학술논문
In silico Analysis Suggests Common Appearance of scaRNAs in Type II Systems and Their Association With Bacterial Virulence.
Document Type
Academic Journal
Author
Guzina J; Institute of Physiology and Biochemistry, Faculty of Biology, University of Belgrade, Belgrade, Serbia.; Multidisciplinary PhD Program in Biophysics, University of Belgrade, Belgrade, Serbia.; Chen WH; Swiss Institute of Bioinformatics and Department of Genetic Medicine and Development, University of Geneva, Geneva, Switzerland.; Stankovic T; Multidisciplinary PhD Program in Biophysics, University of Belgrade, Belgrade, Serbia.; Djordjevic M; Institute of Physics Belgrade, University of Belgrade, Belgrade, Serbia.; Zdobnov E; Swiss Institute of Bioinformatics and Department of Genetic Medicine and Development, University of Geneva, Geneva, Switzerland.; Djordjevic M; Institute of Physiology and Biochemistry, Faculty of Biology, University of Belgrade, Belgrade, Serbia.
Source
Publisher: Frontiers Research Foundation Country of Publication: Switzerland NLM ID: 101560621 Publication Model: eCollection Cited Medium: Print ISSN: 1664-8021 (Print) Linking ISSN: 16648021 NLM ISO Abbreviation: Front Genet Subsets: PubMed not MEDLINE
Subject
Language
English
ISSN
1664-8021
Abstract
In addition to its well-established defense function, CRISPR/Cas can also exhibit crucial non-canonical activity through endogenous gene expression regulation, which was found to mainly affect bacterial virulence.

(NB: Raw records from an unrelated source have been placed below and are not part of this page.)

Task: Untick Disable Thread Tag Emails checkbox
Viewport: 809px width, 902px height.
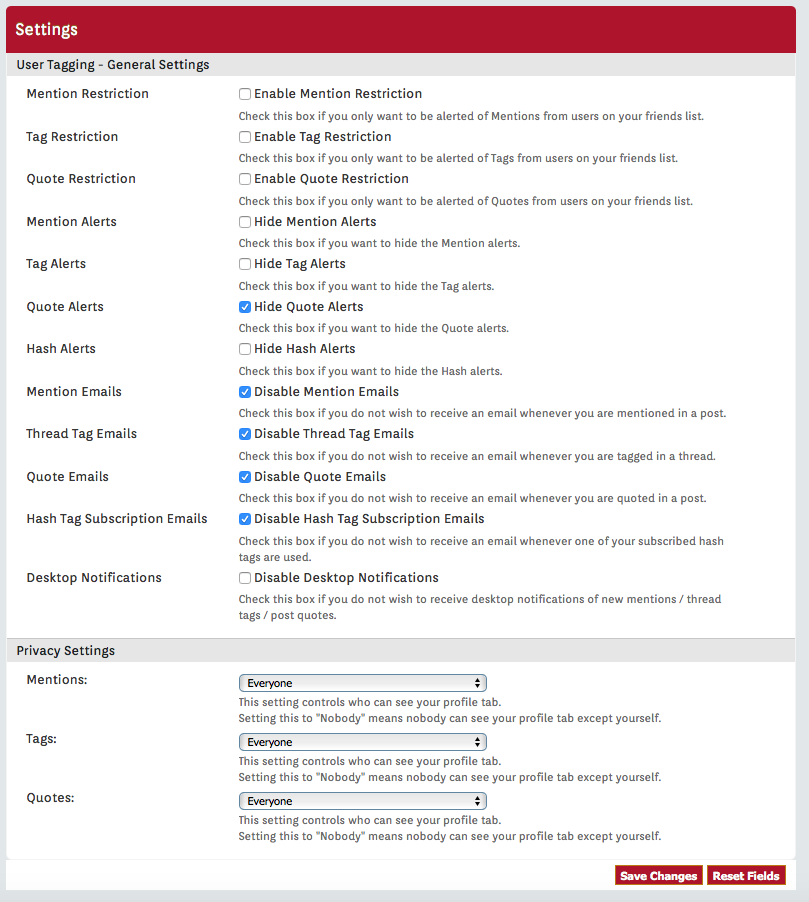Action: tap(245, 434)
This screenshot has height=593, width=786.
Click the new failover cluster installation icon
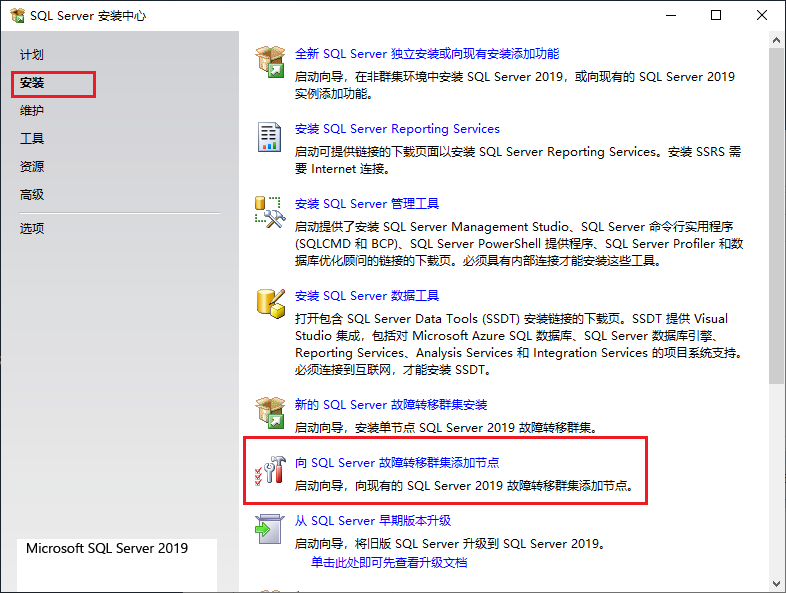coord(270,411)
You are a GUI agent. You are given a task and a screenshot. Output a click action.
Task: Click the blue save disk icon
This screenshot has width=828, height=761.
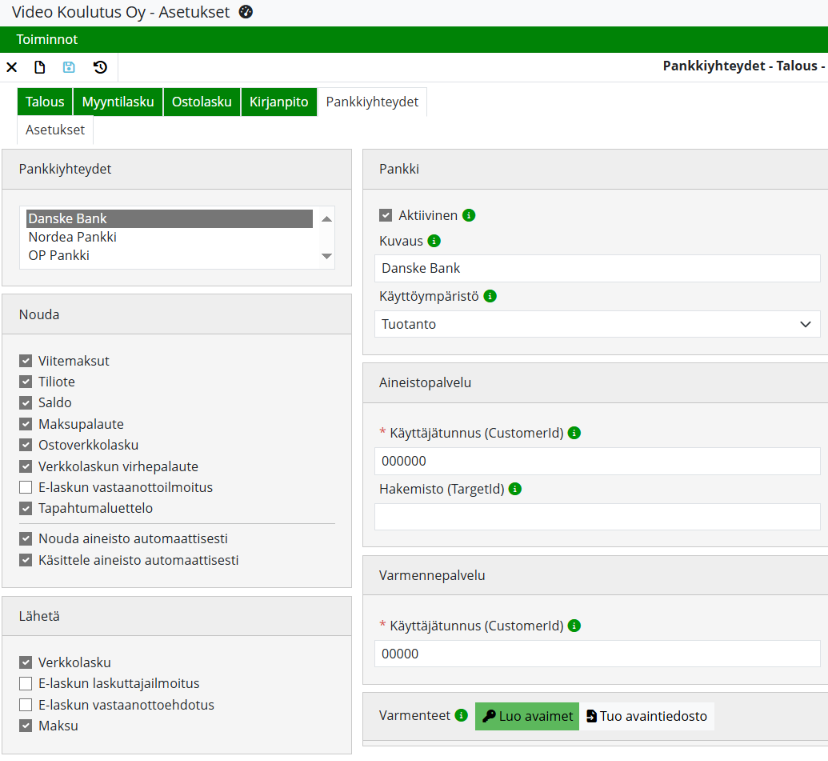69,67
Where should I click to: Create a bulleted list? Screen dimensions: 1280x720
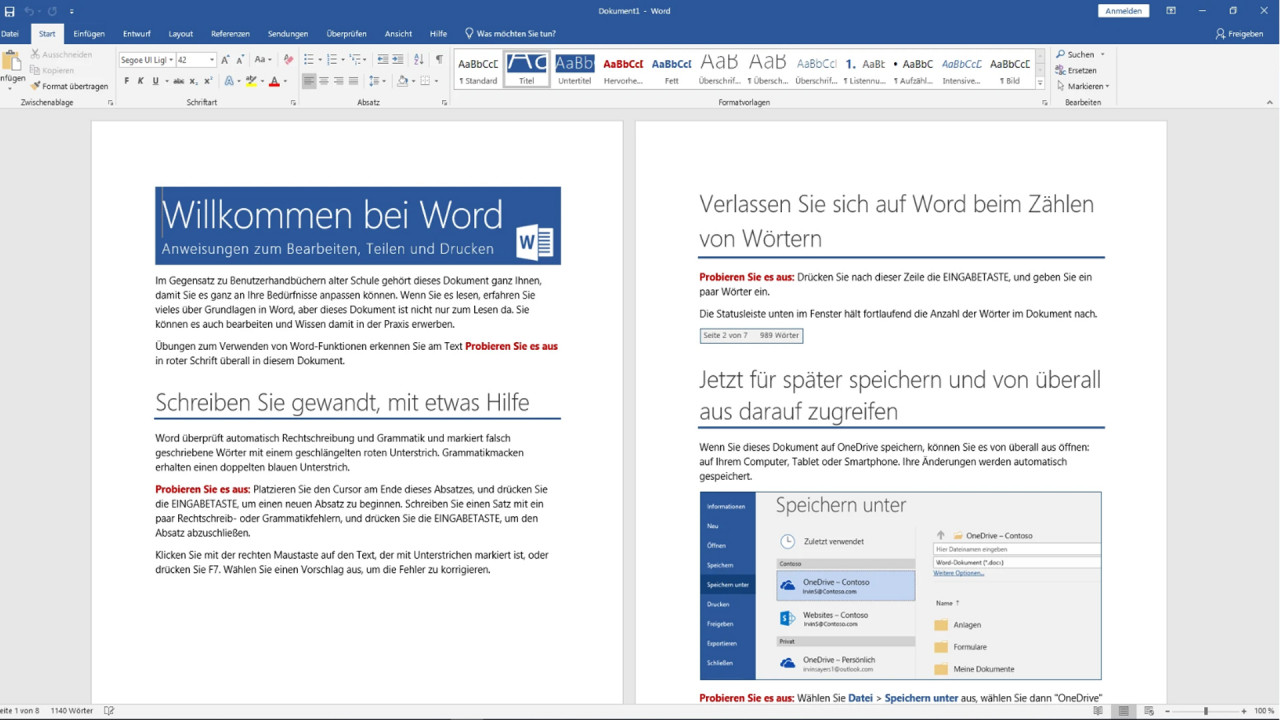(x=309, y=58)
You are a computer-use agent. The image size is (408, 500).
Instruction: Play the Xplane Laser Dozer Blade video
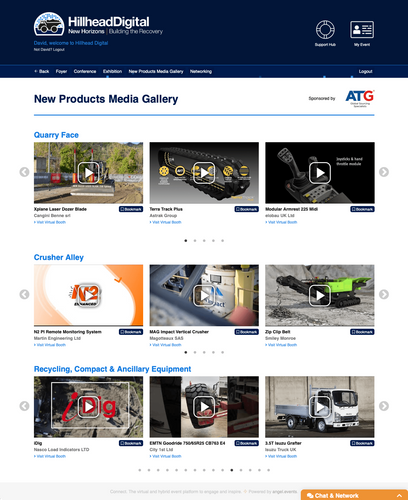tap(88, 173)
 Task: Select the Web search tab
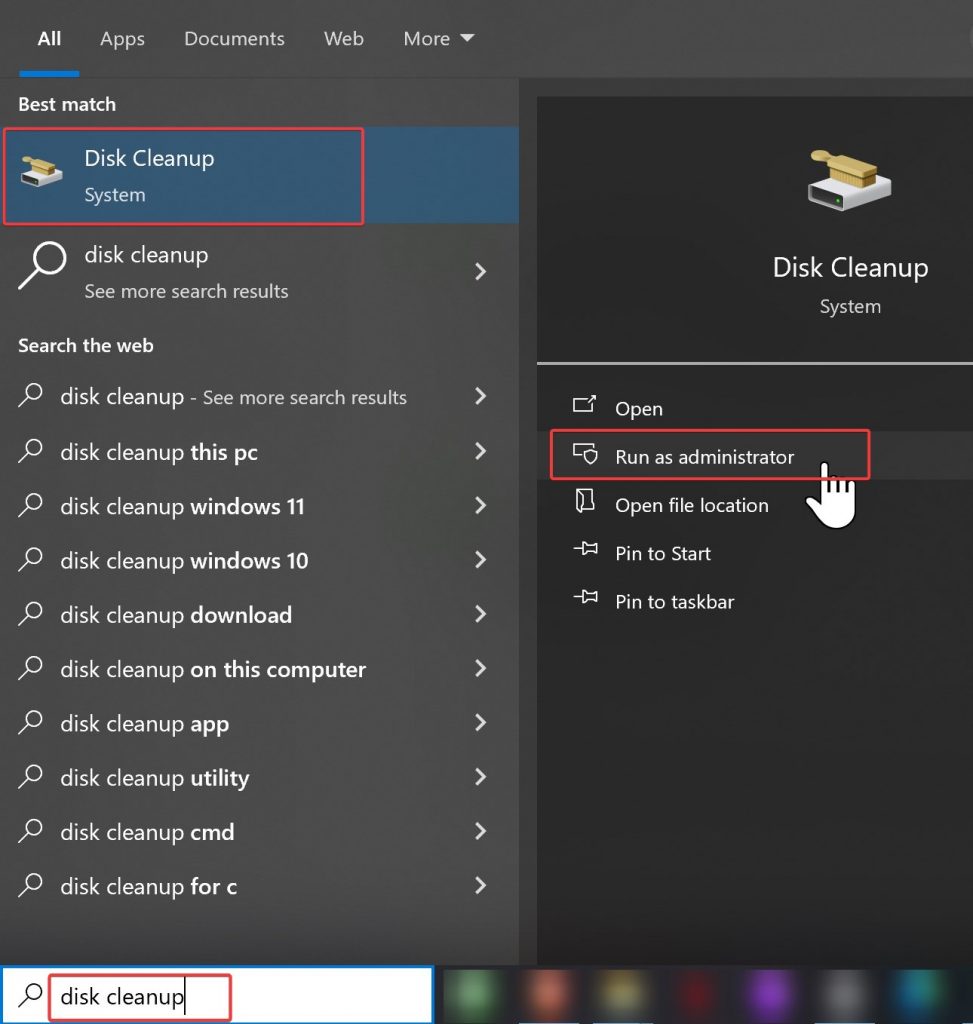[x=343, y=39]
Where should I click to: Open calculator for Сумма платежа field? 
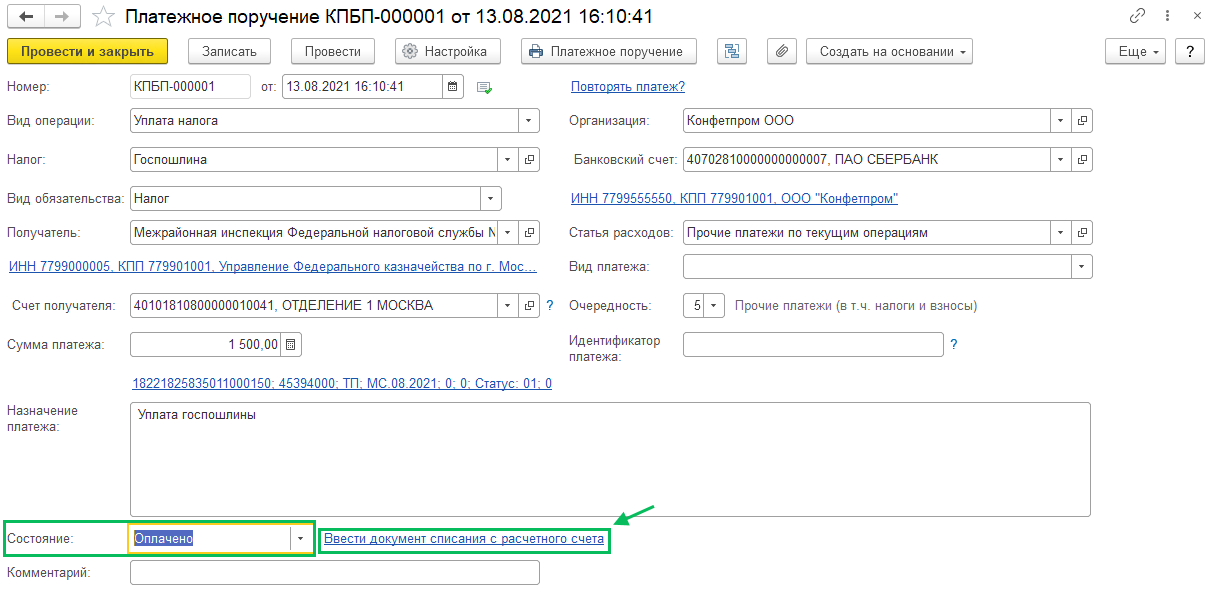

These non-canonical functions depend on scaRNA, which is a small RNA encoded outside of CRISPR array, that is typically flanked by a transcription start site (TSS) and a terminator, and is in part complementary to another small CRISPR/Cas-associated RNA (tracrRNAs). Identification of scaRNAs is however largely complicated by the scarcity of RNA-Seq data across different bacteria, so that they were identified only in a relatively rare CRISPR/Cas subtype (IIB), and the possibility of finding them in other Type II systems is currently unclear. This study presents the first effort toward systematic detection of small CRISPR/Cas-associated regulatory RNAs, where obtained predictions can guide future experiments. The core of our approach is ab initio detection of small RNAs from bacterial genome, which is based on jointly predicting transcription signals - TSS and terminators - and homology to CRISPR array repeat. Particularly, we employ our improved approach for detecting bacterial TSS, since accurate TSS detection is the main limiting factor for accurate small RNA prediction. We also explore how our predictions match to available RNA-Seq data and analyze their conservation across related bacterial species. In Type IIB systems, our predictions are consistent with experimental data, and we systematically identify scaRNAs throughout this subtype. Furthermore, we identify scaRNA:tracrRNA pairs in a number of IIA/IIC systems, where the appearance of scaRNAs co-occurs with the strains being pathogenic. RNA-Seq and conservation analysis show that our method is well suited for predicting CRISPR/Cas-associated small RNAs. We also find possible existence of a modified mechanism of CRISPR-associated small RNA action, which, interestingly, closely resembles the setup employed in biotechnological applications. Overall, our findings indicate that scaRNA:tracrRNA pairs are present in all subtypes of Type II systems, and point to an underlying connection with bacterial virulence. In addition to formulating these hypotheses, careful manual curation that we performed, makes an important first step toward fully automated predictor of CRISPR/Cas-associated small RNAs, which will allow their large scale analysis across diverse bacterial genomes.